Exercise: Transcribe, without any change, the line that includes "Instruction: Click the blue pipe end" and all the lines that come after it in the material below.

Record set:
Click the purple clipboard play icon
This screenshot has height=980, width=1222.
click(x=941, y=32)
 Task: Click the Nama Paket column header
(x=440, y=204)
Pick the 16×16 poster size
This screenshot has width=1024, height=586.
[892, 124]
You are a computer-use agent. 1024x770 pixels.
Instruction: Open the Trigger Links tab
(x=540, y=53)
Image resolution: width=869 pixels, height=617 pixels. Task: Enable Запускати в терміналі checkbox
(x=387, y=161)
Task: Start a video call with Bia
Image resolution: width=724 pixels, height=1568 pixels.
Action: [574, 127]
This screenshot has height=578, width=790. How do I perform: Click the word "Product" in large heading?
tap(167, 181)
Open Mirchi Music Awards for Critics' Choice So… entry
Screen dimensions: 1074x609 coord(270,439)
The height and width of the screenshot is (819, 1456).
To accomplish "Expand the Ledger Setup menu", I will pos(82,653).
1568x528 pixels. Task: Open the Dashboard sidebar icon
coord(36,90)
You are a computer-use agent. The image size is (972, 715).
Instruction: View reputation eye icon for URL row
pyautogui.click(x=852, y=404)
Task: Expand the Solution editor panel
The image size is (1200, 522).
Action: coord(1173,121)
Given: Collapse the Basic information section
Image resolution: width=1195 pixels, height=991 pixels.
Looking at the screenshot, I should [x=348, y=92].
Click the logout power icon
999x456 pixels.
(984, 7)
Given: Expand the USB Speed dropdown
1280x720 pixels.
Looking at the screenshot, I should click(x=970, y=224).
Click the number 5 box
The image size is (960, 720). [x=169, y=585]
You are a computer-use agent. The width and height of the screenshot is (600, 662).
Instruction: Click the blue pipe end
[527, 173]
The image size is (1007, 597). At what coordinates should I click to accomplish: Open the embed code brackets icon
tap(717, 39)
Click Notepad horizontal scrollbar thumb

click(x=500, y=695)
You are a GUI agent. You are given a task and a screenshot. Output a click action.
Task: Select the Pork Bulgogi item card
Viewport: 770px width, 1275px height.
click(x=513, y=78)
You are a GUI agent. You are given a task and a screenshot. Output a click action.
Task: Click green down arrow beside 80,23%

Response box:
Instruction: Click the blue pipe end
[527, 173]
The image size is (1007, 597). At what coordinates should I click to accomplish: Open the embed code brackets icon
tap(717, 39)
Click Notepad horizontal scrollbar thumb

click(x=500, y=695)
You are a GUI agent. You are given a task and a screenshot. Output a click action.
Task: Select the Pork Bulgogi item card
Viewport: 770px width, 1275px height.
click(x=513, y=78)
You are a GUI agent. You are given a task and a screenshot. Output a click action.
Task: Click green down arrow beside 80,23%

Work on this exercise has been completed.